COMMITTERI V CLUB MEDITERRANEE SA AND ANOTHER

[2016] EWHC 1510 (QB), High Court of Justice, Queen's Bench Division, Mr Justice Dingemans, 30 June 2016

Conflicts of law - Choice of law - Whether claim contractual or non-contractual in nature - Whether Rome I or II applicable – Regulation (EC) No 593/2008 ("Rome I") - Regulation (EC) No 864/2007 ("Rome II")

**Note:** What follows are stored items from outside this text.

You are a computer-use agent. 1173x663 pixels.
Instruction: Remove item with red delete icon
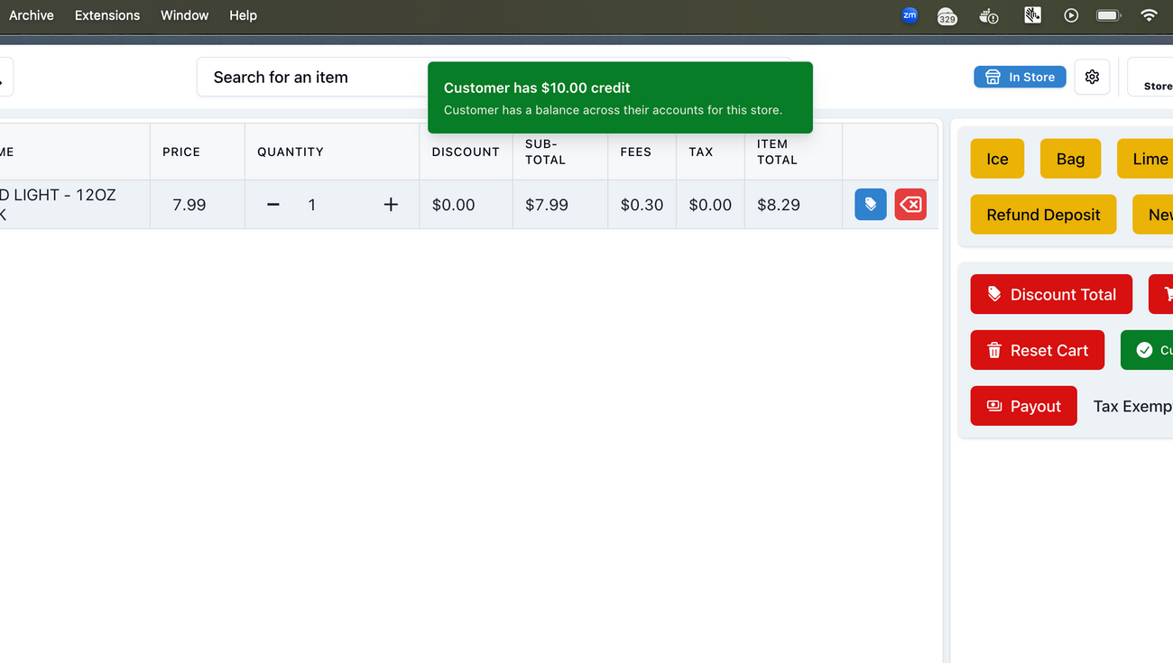910,205
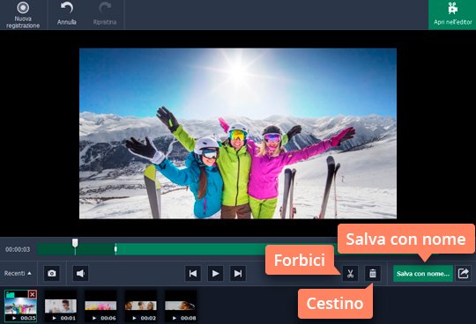Viewport: 476px width, 324px height.
Task: Click the Ripristina redo arrow
Action: click(105, 14)
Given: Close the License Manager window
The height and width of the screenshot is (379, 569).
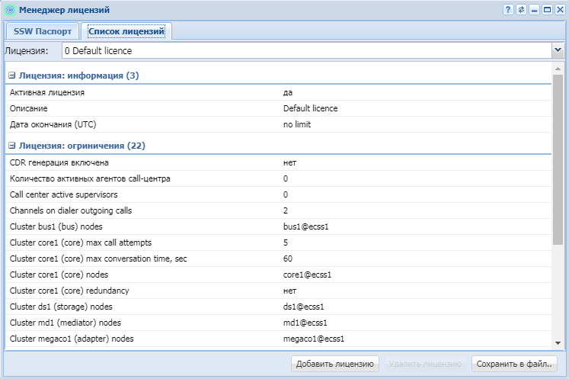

On 18 February 2011 the claimant Mr C was climbing an ice wall in Chamonix, France. He slipped and fell causing injuries to his foot and ankle. C was in France on a team-building exercise organised by his employer, BNP, by a contract with the travel organiser Club Med which contained an English law and jurisdiction clause. This was C's claim against Club Med and its insurer, Generali. The success of the claim depended on which country's law applied. The choice of law depended on whether C's claim was contractual in nature and governed by Rome I or non-contractual in nature and governed by Rome II. Under French law, it was common ground that C was entitled to damages. Under English law, his claim would fail, although in each country the applicable law was an instrument implementing the EU Package Travel Directive. The Directive had been transposed into French law by a Code containing a provision stipulating that legal entities organising travel were liable for the proper performance of the contract, which meant strict liability under French law. The issue was therefore whether the liability of Club Med was contractual or non-contractual.